On today’s daf we find ourselves nearly at the end of Pesachim chapter 7, which concerns itself with roasting and consuming the paschal lamb. We have learned previously that unlike some large holiday meals we can imagine (or may have even hosted – seder for 40, anyone?) in which the party might spill from the house into the backyard with guests eating and drinking in various locations throughout the night, the paschal lamb must be eaten in one location.
This strange rule is biblical; in Exodus 12:46, we read: In one house shall it be eaten; you shall not carry out any of the meat from the house to the outside. So, it’s not just a matter of decorum, but a biblical commandment that, if transgressed, would effect a severe punishment.
A mishnah on today’s page explores a particular detail: What happens if one of the roasted animal’s limbs ends up protruding outside of the boundary of the location in which the seder is being conducted? In doing so, the Mishnah describes how to delineate the boundaries themselves:
How does one determine the outer boundaries of a particular location?
Anything that is located from the inside of the doorway inward is considered as though it is inside, and anything that is located from the doorway outward is considered as though it is outside.
After describing this prohibition, the Gemara continues by exploring a parallel case you might not expect. To say certain prayers, Jews must be part of a minyan (a prayer quorum of ten). But what is required for ten Jews to be together physically to pray? What are the boundaries of that meeting?
Rav Yehuda said that Rav said: And the halakhah is similar with regard to prayer, in that one who is standing outside the doorway cannot be included together with those praying inside.
Rav disagrees with Rabbi Yehoshua ben Levi, as Rabbi Yehoshua ben Levi said: Even a barrier of iron does not separate between the Jewish people and their Father in Heaven.
This exchange between Rav Yehuda and Rabbi Yehoshua ben Levi seems to be about two different things. First, there is the proximity of worshipers to each other: How close do you have to be to everyone else in order to be included in the minyan? Is someone standing just outside the door considered to be part of the congregation? What if they’re on the other side of an adjacent room but you can still see them? These questions are still relevant today in new ways as Jewish communities explore the requirement for communal prayer in digital spaces.
Second, there is the question of proximity to God. For Rabbi Yehoshua ben Levi, the relationship between God and the Jews supersedes all physical barriers. This profound statement is one of my favorites in all of the Talmud.

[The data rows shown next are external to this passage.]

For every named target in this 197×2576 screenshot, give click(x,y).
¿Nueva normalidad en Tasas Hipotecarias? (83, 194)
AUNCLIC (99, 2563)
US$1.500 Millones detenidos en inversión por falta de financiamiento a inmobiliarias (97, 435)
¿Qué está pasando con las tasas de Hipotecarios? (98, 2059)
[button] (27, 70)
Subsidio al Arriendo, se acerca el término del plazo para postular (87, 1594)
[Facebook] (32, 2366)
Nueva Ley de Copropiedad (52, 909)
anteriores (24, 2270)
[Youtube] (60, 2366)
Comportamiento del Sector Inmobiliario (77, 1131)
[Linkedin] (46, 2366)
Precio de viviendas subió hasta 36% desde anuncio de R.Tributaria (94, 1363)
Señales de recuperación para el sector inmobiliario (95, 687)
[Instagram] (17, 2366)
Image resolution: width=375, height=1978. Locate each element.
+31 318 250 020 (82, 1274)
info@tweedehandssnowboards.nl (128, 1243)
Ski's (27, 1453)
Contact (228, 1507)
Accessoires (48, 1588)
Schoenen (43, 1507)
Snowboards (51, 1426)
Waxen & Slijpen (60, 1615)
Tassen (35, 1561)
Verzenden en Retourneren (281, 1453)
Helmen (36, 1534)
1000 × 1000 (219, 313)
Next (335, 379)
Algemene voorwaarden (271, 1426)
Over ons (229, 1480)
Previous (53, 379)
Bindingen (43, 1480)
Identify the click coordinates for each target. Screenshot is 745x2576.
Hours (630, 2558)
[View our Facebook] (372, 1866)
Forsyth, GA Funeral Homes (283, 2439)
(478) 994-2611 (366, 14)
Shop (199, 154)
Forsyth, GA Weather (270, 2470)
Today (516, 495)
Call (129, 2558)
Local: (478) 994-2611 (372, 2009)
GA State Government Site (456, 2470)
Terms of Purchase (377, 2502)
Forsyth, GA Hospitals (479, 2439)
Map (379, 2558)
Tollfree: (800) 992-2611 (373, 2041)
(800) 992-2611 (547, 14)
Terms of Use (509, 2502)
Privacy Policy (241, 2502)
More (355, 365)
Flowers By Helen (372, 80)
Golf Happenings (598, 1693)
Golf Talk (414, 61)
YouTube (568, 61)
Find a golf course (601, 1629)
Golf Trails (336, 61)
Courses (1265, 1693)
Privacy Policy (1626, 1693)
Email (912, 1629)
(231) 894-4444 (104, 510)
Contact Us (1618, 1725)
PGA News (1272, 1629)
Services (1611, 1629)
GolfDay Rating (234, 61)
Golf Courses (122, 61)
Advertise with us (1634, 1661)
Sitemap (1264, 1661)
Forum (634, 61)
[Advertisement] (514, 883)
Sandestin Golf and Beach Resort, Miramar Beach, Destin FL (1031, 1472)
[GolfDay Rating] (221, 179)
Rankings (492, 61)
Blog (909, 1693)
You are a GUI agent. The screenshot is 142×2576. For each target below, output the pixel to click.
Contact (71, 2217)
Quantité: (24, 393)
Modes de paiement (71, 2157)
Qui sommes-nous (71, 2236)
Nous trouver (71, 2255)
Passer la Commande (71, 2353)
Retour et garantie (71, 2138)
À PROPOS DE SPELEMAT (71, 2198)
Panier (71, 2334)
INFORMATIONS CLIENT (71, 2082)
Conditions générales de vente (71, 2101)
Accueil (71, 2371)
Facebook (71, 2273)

Many medieval commentators side with Rabbi Yehoshua ben Levi in the matter of prayer. Rashi says that there is no such thing as a barrier before the Omnipresent since everything is revealed to God. The Meiri, a medieval Spanish commentator, says that even a wall between members of a minyan won’t stop God from viewing them as one group. Maimonides agrees, saying that when the Kohanim offer the priestly blessing, everyone within hearing range is included, even if some are behind a barrier.
The Torah tells us that when we commemorate the Exodus from Egypt, we have to eat the paschal sacrifice all in one location, with delineated boundaries — perhaps because our ancestors had to eat it hunkered down in their own homes while the Angel of Death prowled the streets outside. But when coming together with fellow Jews to pray to God, this is not the case — as no barrier can separate the Jewish people and their Creator in Heaven. And, as the Rabbi Yehoshua ben Levi seems to imply, no barrier should separate Jews from one another, either.